Tribune : Pour des médias publics à la hauteur de l’urgence écologique

TRIBUNE Pour des médias publics à la hauteur de l’urgence écologique

Un collectif de journalistes, de scientifiques et d’organisations signataires de la charte pour un journalisme à la hauteur de l’urgence écologique plaide, dans une tribune au « Monde », pour que l’écologie reste un sujet central sur les chaînes et les antennes publics. Hortus Focus est signataire et solidaire.

Pour des médias publics à la hauteur de l’urgence écologique

Face aux attaques subies par les programmes du service public dédiés à l’écologie, les signataires de la Charte pour un journalisme à la hauteur de l’urgence écologique ont souhaité se mobiliser via une tribune, pour rappeler l’importance de leur rôle. Les signatures sont ouvertes à toutes et tous : organisations, scientifiques et citoyen·nes même non-journalistes ! Nous vous tiendrons prochainement au courant du journal dans lequel elle sera diffusée. Pour cela, merci de prendre connaissance du texte ci-dessous et remplissez ce formulaire. 

 
Le texte : 
Pour des médias publics à la hauteur de l’urgence écologique

Nous, journalistes, scientifiques, organisations de la société civile et citoyens, sommes alarmés par la disparition annoncée, ou la modification importante, de plusieurs programmes-phares sur l’écologie dans le service public : Nowu, Vert de Rage, La Terre au Carré, Planète Bleu, C’est bientôt demain… Alors que le bouleversement climatique s’accentue et que l’eau potable vient à manquer, engendrant une foule de conséquences désastreuses pour le vivant et une aggravation des inégalités sociales, le rôle des médias, en particulier des médias de service public, est crucial. Il doit être défendu et renforcé. 

En septembre 2022, les services audiovisuels publics avaient annoncé un « tournant environnemental » bienvenu : des plans de formation ont été lancés, un « journal de la météo et du climat » a été créé sur France 2 et France 3, et des émissions et chroniques ont vu le jour sur Radio France. Mais aujourd’hui, cet intérêt semble avoir reflué.

Parmi les raisons invoquées pour justifier ces suppressions : la nécessité de faire des choix financiers. 
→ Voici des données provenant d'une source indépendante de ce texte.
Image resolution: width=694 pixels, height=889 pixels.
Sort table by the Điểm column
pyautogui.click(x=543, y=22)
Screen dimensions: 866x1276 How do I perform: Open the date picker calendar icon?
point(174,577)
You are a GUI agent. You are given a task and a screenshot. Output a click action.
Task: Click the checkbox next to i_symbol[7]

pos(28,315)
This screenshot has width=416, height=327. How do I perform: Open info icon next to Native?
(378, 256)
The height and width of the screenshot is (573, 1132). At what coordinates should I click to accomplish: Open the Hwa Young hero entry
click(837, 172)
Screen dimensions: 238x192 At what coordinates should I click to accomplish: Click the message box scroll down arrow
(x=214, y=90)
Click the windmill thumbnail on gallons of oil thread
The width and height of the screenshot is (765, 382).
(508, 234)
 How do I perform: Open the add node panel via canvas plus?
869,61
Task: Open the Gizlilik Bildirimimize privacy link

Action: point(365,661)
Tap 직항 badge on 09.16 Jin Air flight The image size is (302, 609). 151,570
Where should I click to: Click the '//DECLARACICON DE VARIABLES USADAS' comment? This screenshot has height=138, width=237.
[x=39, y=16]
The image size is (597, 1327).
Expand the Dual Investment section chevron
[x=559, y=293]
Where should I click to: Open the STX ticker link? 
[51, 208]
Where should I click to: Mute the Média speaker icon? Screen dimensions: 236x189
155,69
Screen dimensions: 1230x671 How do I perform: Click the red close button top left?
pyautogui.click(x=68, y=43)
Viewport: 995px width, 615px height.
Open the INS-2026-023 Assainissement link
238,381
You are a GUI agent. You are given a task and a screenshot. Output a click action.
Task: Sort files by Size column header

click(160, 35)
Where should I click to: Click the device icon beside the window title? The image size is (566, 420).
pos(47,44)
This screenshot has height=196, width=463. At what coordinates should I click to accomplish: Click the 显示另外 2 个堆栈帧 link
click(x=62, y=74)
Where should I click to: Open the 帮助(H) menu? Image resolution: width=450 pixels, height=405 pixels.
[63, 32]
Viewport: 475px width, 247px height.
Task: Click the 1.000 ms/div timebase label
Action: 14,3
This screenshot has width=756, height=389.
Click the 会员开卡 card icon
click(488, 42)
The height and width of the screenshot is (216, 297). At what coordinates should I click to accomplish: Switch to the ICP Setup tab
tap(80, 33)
Fin 2023, la suppression du média sur l’environnement Nowu de France Télévisions, destiné aux 15-25 ans, a été justifiée par « le redéploiement des moyens sur la couverture des Jeux olympiques de 2024 ». Sur France Bleu, les trois heures hebdomadaires de l’émission Planète Bleu sont emportées par la refonte de la radio qui donnera la primeur à l’information locale et à la musique. À chaque fois, c’est l’écologie qui fait les frais des ajustements sur les antennes du service public.

Des arbitrages d’autant plus alarmants dans un contexte de projet de fusion de l’audiovisuel public, laissant craindre des restrictions budgétaires et des suppressions d’emplois. 

Du côté de France Inter, la modification de la quotidienne La Terre au Carré était expliquée par la volonté de rendre l’information « moins anxiogène ». La mobilisation du public de l’émission a limité l’ampleur des changements à venir, mais cet argument reste préoccupant. Pour éclairer le débat et permettre aux acteurs publics, aux entreprises et aux citoyens d’agir, il est pourtant essentiel de faire le lien entre les bouleversements en cours, leurs origines humaines et les solutions à notre portée. Le GIEC a d’ailleurs rappelé dans son dernier rapport le « rôle crucial » des médias. Alors que l’État a été condamné pour inaction climatique et qu’un certain nombre de textes adoptés marquent un recul environnemental, les rédactions doivent poursuivre leurs efforts pour mieux informer le public. 

Si les changements de grille sont habituels dans la vie des chaînes, le service public ne peut justifier un nouveau rétrécissement de l’espace médiatique alloué à l’effondrement en cours. Ce d’autant plus que nous partons de bien bas. Pourquoi mettre au régime une couverture encore trop maigre ? 

Nous rêvons d’un monde dans lequel l’écologie deviendrait le prisme au travers duquel la plupart des sujets seraient traités. Les émissions qui approfondissent la complexité à travers des reportages, des débats et une couverture des terrains de discorde sont également cruciaux. 

Et si nous saluons la multiplication des médias indépendants autour de l’écologie et des luttes sociales qui ont éclos ces dernières années, plus que jamais, nous avons besoin de médias publics qui créent les conditions d’un débat démocratique de qualité face à l’urgence écologique.